== Segment start ==

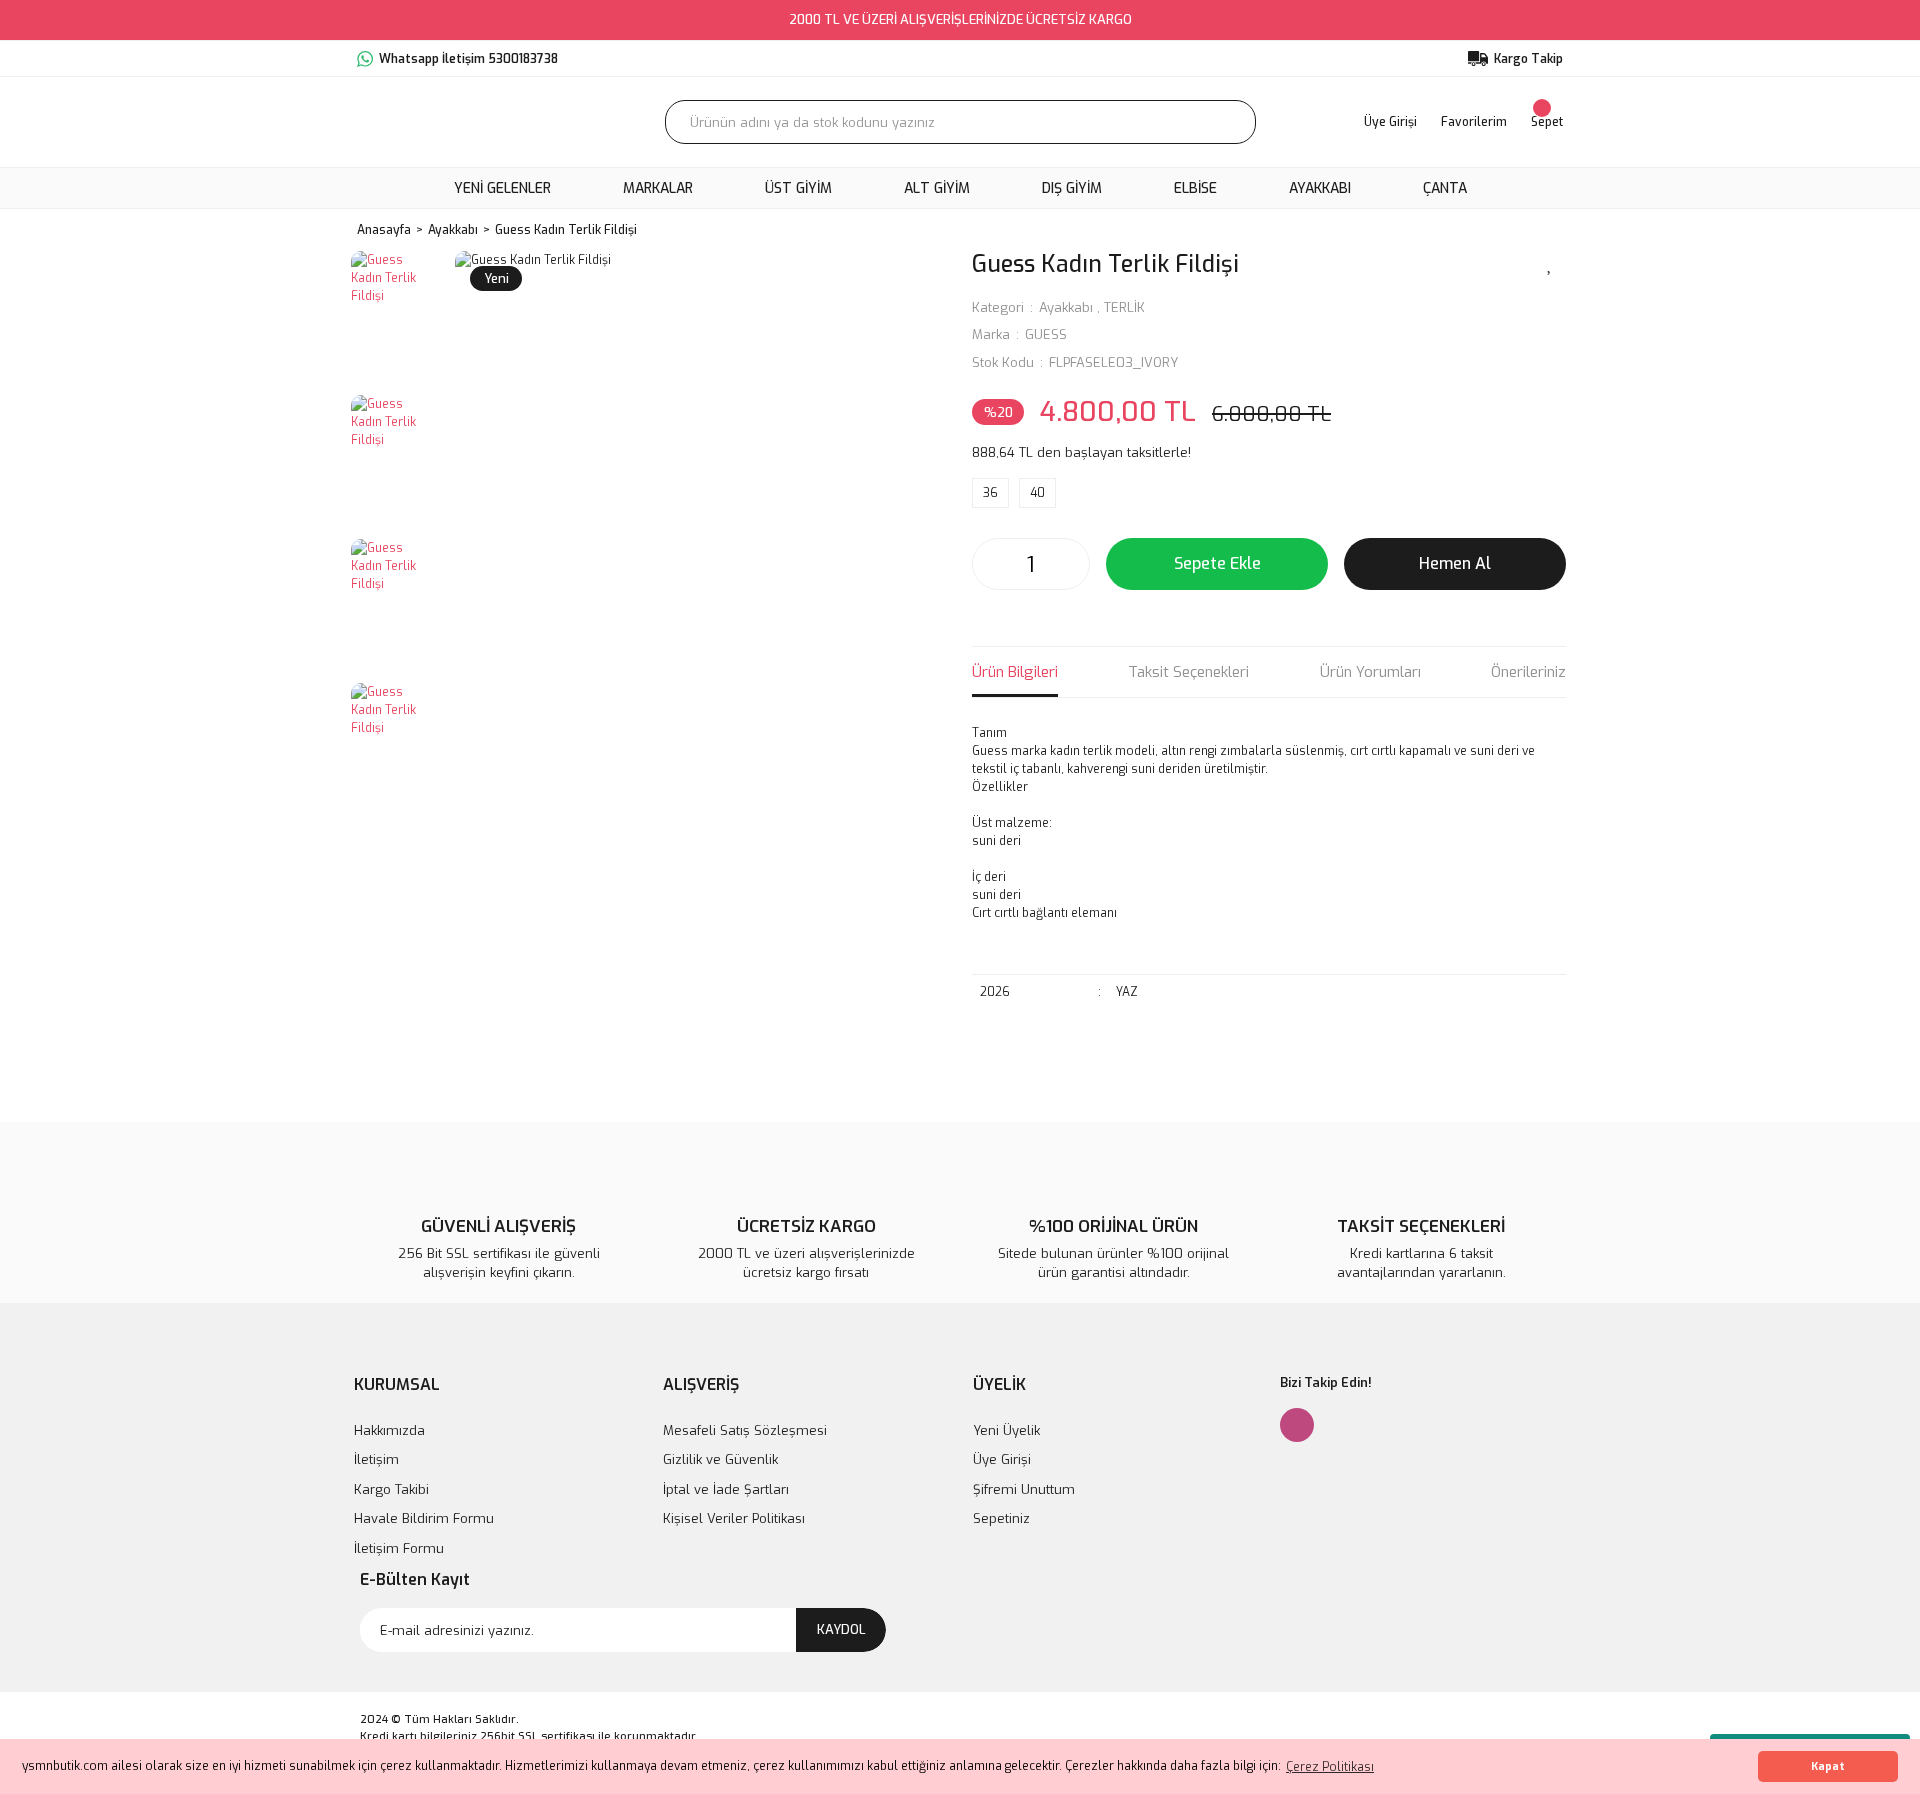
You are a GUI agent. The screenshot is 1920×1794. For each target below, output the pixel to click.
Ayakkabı (1066, 307)
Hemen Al (1455, 563)
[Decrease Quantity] (993, 564)
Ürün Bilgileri (1015, 672)
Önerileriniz (1528, 672)
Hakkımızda (389, 1430)
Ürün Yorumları (1370, 672)
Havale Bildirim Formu (424, 1518)
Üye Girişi (1002, 1459)
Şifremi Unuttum (1024, 1489)
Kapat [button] (1828, 1766)
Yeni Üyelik (1006, 1430)
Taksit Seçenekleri (1188, 672)
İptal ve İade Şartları (726, 1489)
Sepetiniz (1001, 1518)
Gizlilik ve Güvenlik (720, 1459)
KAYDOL (841, 1629)
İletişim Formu (399, 1548)
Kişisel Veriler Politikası (734, 1518)
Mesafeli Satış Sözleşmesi (745, 1430)
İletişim (376, 1459)
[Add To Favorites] (1550, 263)
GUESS (1046, 334)
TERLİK (1124, 307)
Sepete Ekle (1217, 563)
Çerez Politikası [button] (1330, 1767)
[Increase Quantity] (1069, 564)
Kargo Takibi (391, 1489)
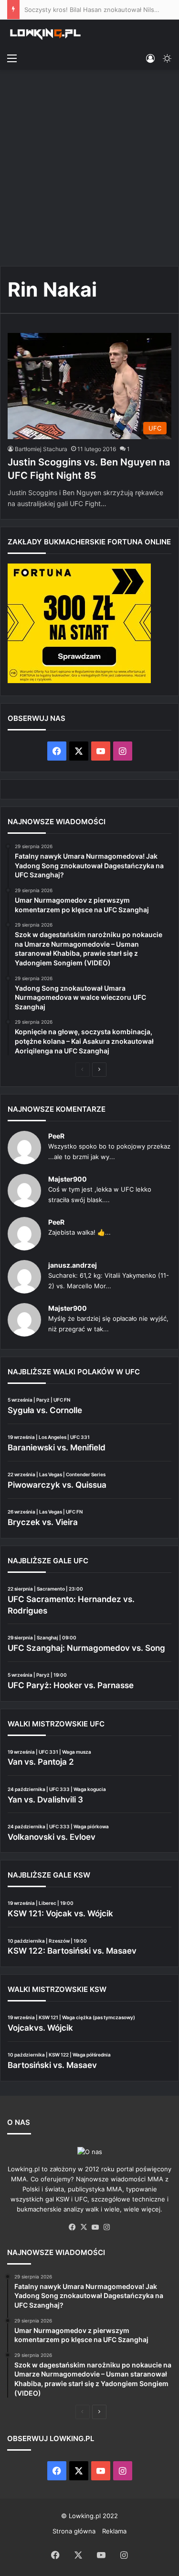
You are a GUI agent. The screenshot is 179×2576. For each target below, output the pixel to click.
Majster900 (67, 1179)
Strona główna (74, 2531)
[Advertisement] (89, 169)
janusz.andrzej (72, 1265)
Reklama (114, 2531)
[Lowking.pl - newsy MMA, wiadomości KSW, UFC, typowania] (45, 34)
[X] (84, 2227)
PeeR (56, 1136)
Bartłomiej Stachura (41, 449)
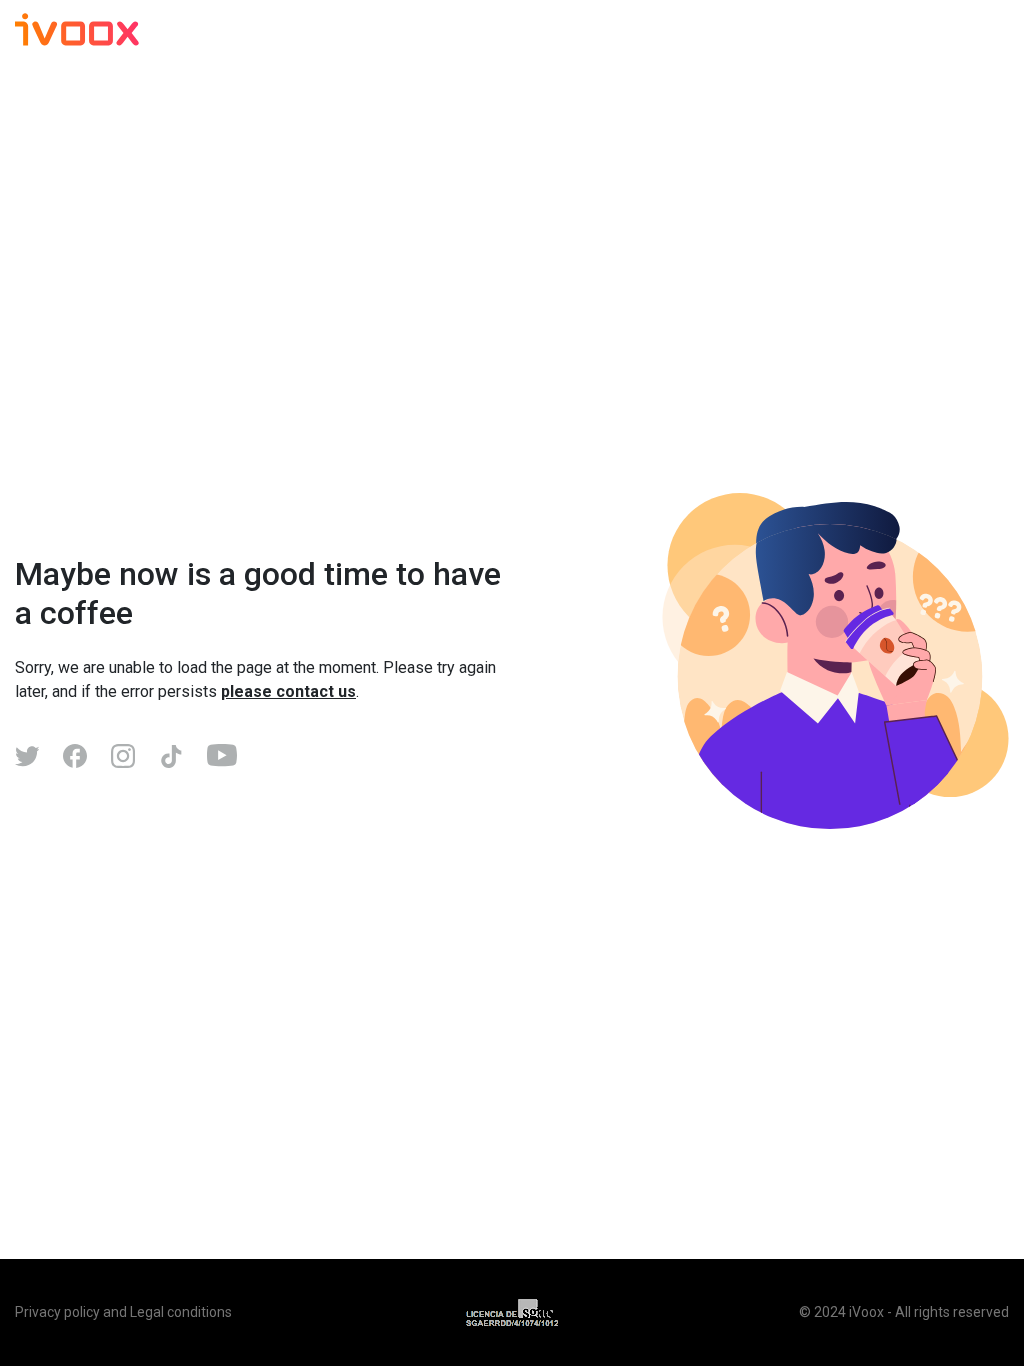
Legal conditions (181, 1312)
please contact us (288, 691)
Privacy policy (57, 1312)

== Segment end ==

Print the data exactly, from its first line to the line containing "[Add To Favorites] (1550, 263)", both included. Omit the pictures.

→ **Output of the exercise**
You are a GUI agent. The screenshot is 1920×1794. For each target below, output the pixel to click.
Ayakkabı (1066, 307)
Hemen Al (1455, 563)
[Decrease Quantity] (993, 564)
Ürün Bilgileri (1015, 672)
Önerileriniz (1528, 672)
Hakkımızda (389, 1430)
Ürün Yorumları (1370, 672)
Havale Bildirim Formu (424, 1518)
Üye Girişi (1002, 1459)
Şifremi Unuttum (1024, 1489)
Kapat [button] (1828, 1766)
Yeni Üyelik (1006, 1430)
Taksit Seçenekleri (1188, 672)
İptal ve İade Şartları (726, 1489)
Sepetiniz (1001, 1518)
Gizlilik ve Güvenlik (720, 1459)
KAYDOL (841, 1629)
İletişim Formu (399, 1548)
Kişisel Veriler Politikası (734, 1518)
Mesafeli Satış Sözleşmesi (745, 1430)
İletişim (376, 1459)
[Add To Favorites] (1550, 263)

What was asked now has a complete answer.